Since 1979, the Campbell Law Review has provided the legal community with scholarly articles and commentary on a wide range of practical and academic legal issues. The Law Review places special emphasis on issues arising in North Carolina and other states in the Southeast, and frequently addresses national legislation and constitutional questions from all federal circuits and the Supreme Court.
The Campbell Law Review also hosts an annual symposium featuring lectures and discussions by experts on selected issues of practice or policy that are of special relevance to the profession. In January, lawyers from across the region attended the Law Review’s Health Law Symposium, earning CLE credit and valuable insights on laws affecting representation of the health care profession. A topic being considered for the 2010 symposium is the controversial and uncharted area of electronic discovery in litigation.
The Law Review welcomes submissions for publication. Well-researched, scholarly articles should be sent to the Editor-in-Chief at culawreview@email.campbell.edu. Citations should conform to The Bluebook: A Uniform System of Citation (18th ed. 2005). Manuscripts should be submitted in MS Word and include the author’s curriculum vitae as well as an article abstract.

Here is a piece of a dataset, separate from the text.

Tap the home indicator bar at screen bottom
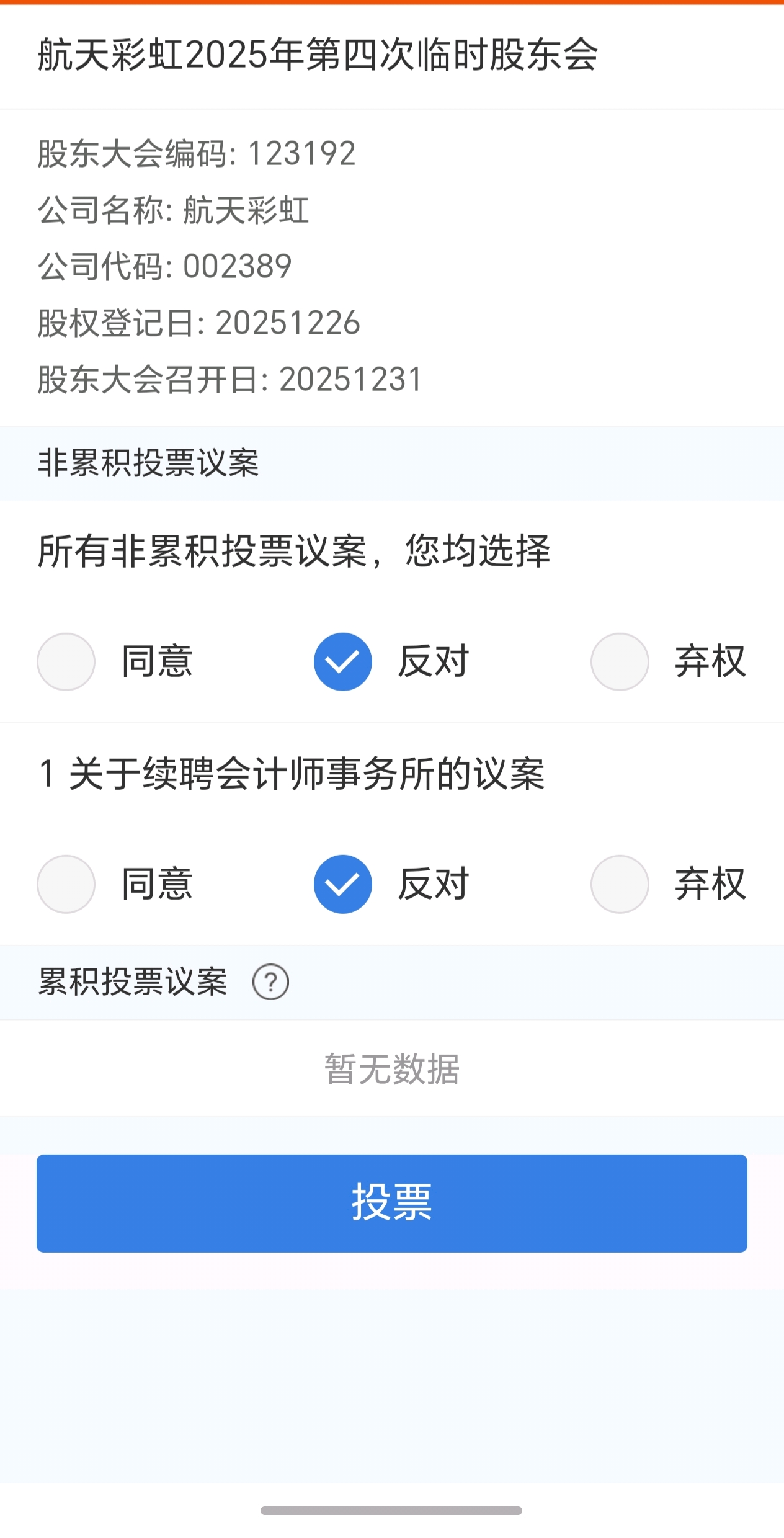tap(391, 1510)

About Campbell Law School: Since its founding in 1976, the Norman Adrian Wiggins School of Law at Campbell University has developed lawyers who possess moral conviction, social compassion and professional competence, and who view the law as a calling to serve others and create a more just society. The School has been recognized by the American Bar Association (ABA) as having the nation’s top Professionalism Program and by the American Academy of Trial Lawyers for having the nation’s best Trial Advocacy Program. In 2008, the Law School’s Moot Court Program was ranked in the top ten nationally by the University of Houston’s Blakely Advocacy Institute among 196 ABA accredited law schools. Campbell Law boasts more than 3,000 alumni, including 2,000 who reside and work in North Carolina. For the past 20 years, Campbell Law’s record of success on the North Carolina bar exam is unsurpassed by any other North Carolina law school. In the fall of 2009, Campbell Law School will relocate from the main Campbell University campus to a new location in downtown Raleigh.